ICIC Summit Live: Practitioners - Why Solar Isn't the Answer to Inner City Economic Development

After going in to detail about what exactly an inner city is, Professor Porter began to apply his cluster-based theory to inner city economies. Familiar to ICIC, but perhaps not to the general audience, he explains that a cluster is a critical mass of related firms in an industry (think, food cluster – which is the topic of a panel later today).

Why do clusters matter?

Clusters increase growth and productivity. Increased suppliers make it easier to start new companies, and new products are brought to markets faster because in a cluster-based economy, products are easier to commercialize.

Perhaps one of the most important comments of the keynote speech comes when Porter points out:

Cluster policy is not about picking winners. All clusters are good. Any cluster you have, you should latch on to and try to grow.  He says clusters is about building on what you have, not trying generate entire new clusters in your city from scratch.

Note to policymakers: this means that in most cities, you won’t be the “solar capital” of the United States—so stop trying, and focus instead on building upon your current strengths and assets.

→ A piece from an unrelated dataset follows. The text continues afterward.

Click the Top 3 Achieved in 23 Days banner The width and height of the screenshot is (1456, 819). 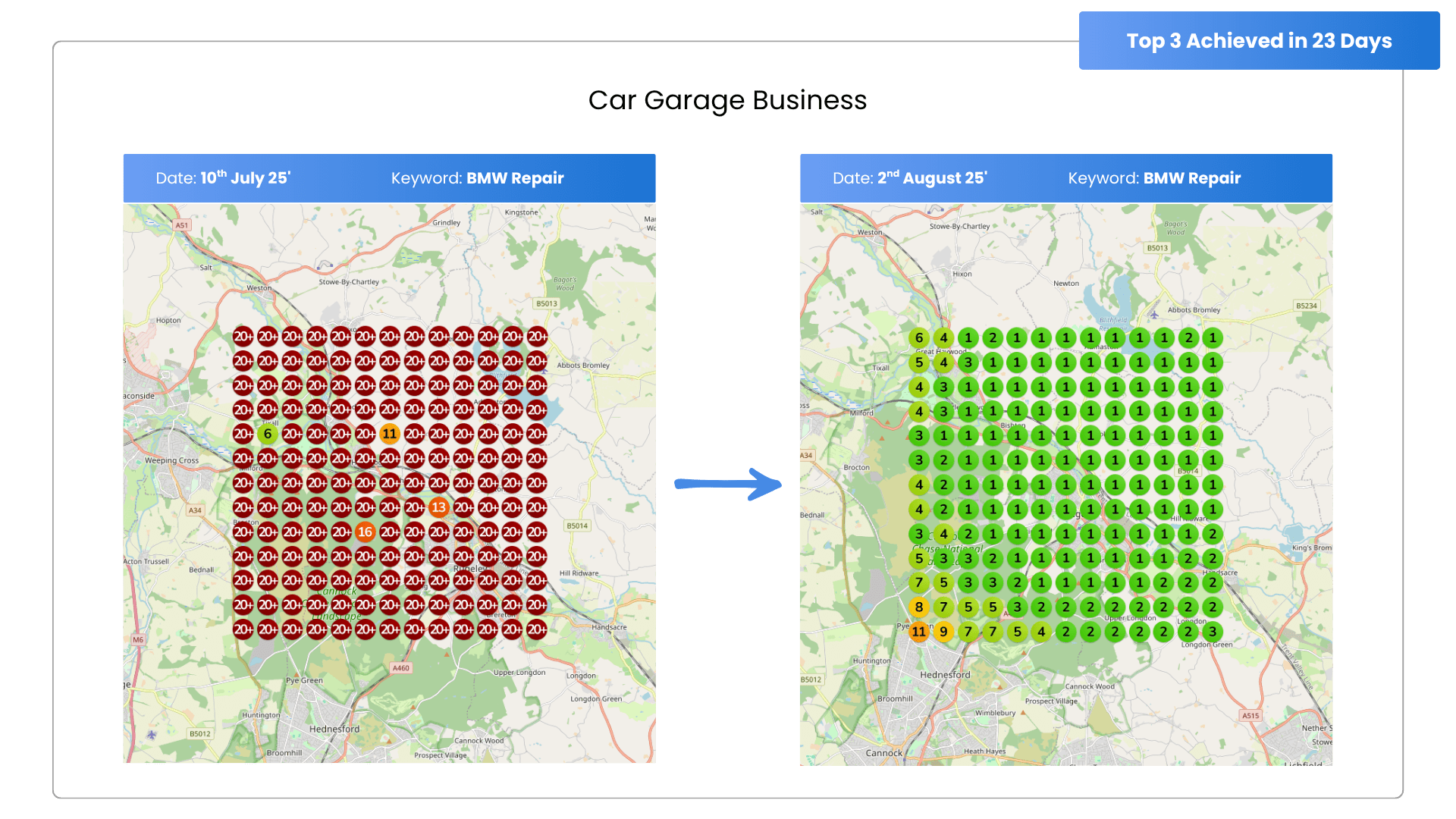coord(1259,41)
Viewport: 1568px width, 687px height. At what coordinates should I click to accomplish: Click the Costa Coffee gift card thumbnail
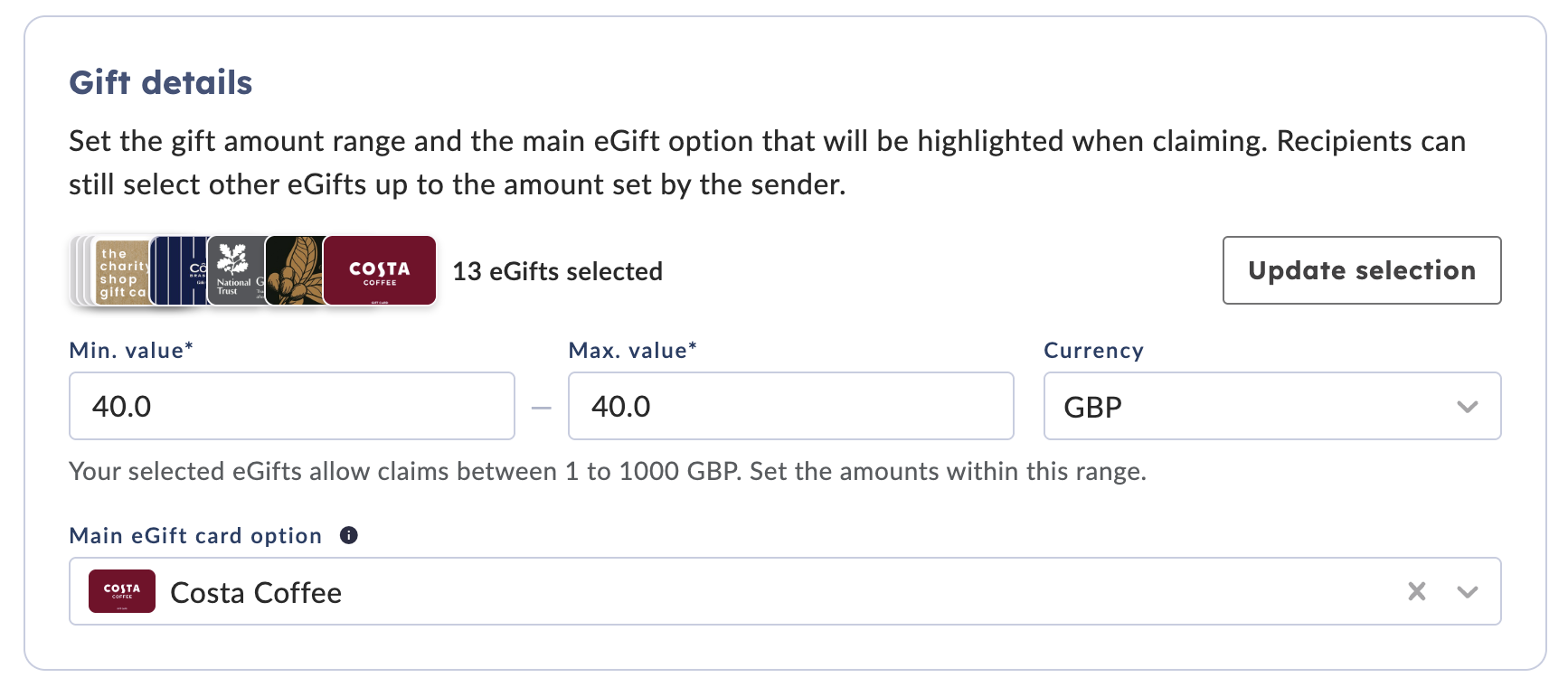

So, how can policymakers grow their existing clusters? First, Porter explains that job training programs must not be designed for the training of workers at one company. Instead, job training should be focused on training workers in all levels of positions throughout the entire cluster.

Clusters in Inner Cities 

Porter begins by describing the distinction among two types of clusters: (1) Traded and (2) Local.

  • Traded clusters are goods and services traded across cities, across the nation, and even across the world. Example: biotech. Among the traded clusters in inner cities are hospitality and tourism, transportation and logistics, processed food, and knowledge creation and education.
  • Local clusters almost exclusively serve the local market. Examples include retail and health services.

Although traded clusters have higher patent rates, greater innovation and higher wages for employees, local clusters account for 70% of all inner city jobs. Over the last decade, most inner city jobs have been created in local clusters, which Porter calls a “frightening” finding. If we want grow the economies in our inner cities, we should be aligning workers with positions in traded clusters.


Porter goes on to make a further distinction in local inner city clusters: B2B (business to business) and B2C (business to companies) (I promise, these nuances will become important soon…)

Some facts about B2B vs. B2C  local clusters:

  • Local clusters in inner cities have been doing very well in B2C; practitioners should be very proud of this resultbecause inner city job growth in these areas has been robust.
  • Inner cities have lost ground in B to B local clusters; this erodes the business environment for traded clusters (fewer local commercial services, logistic companies, etc.)

PRACTITIONERS, MOVING FORWARD:

Porter goes in to the details of B2B vs. B2C to explain that our economic development practitioners need to continue promoting growth in B2C, but we need a new focus on B2B in our inner cities.

By making the distinction between B2B, B2C and traded clusters, it allows cities to identify where they are strong and where there is room for improvement.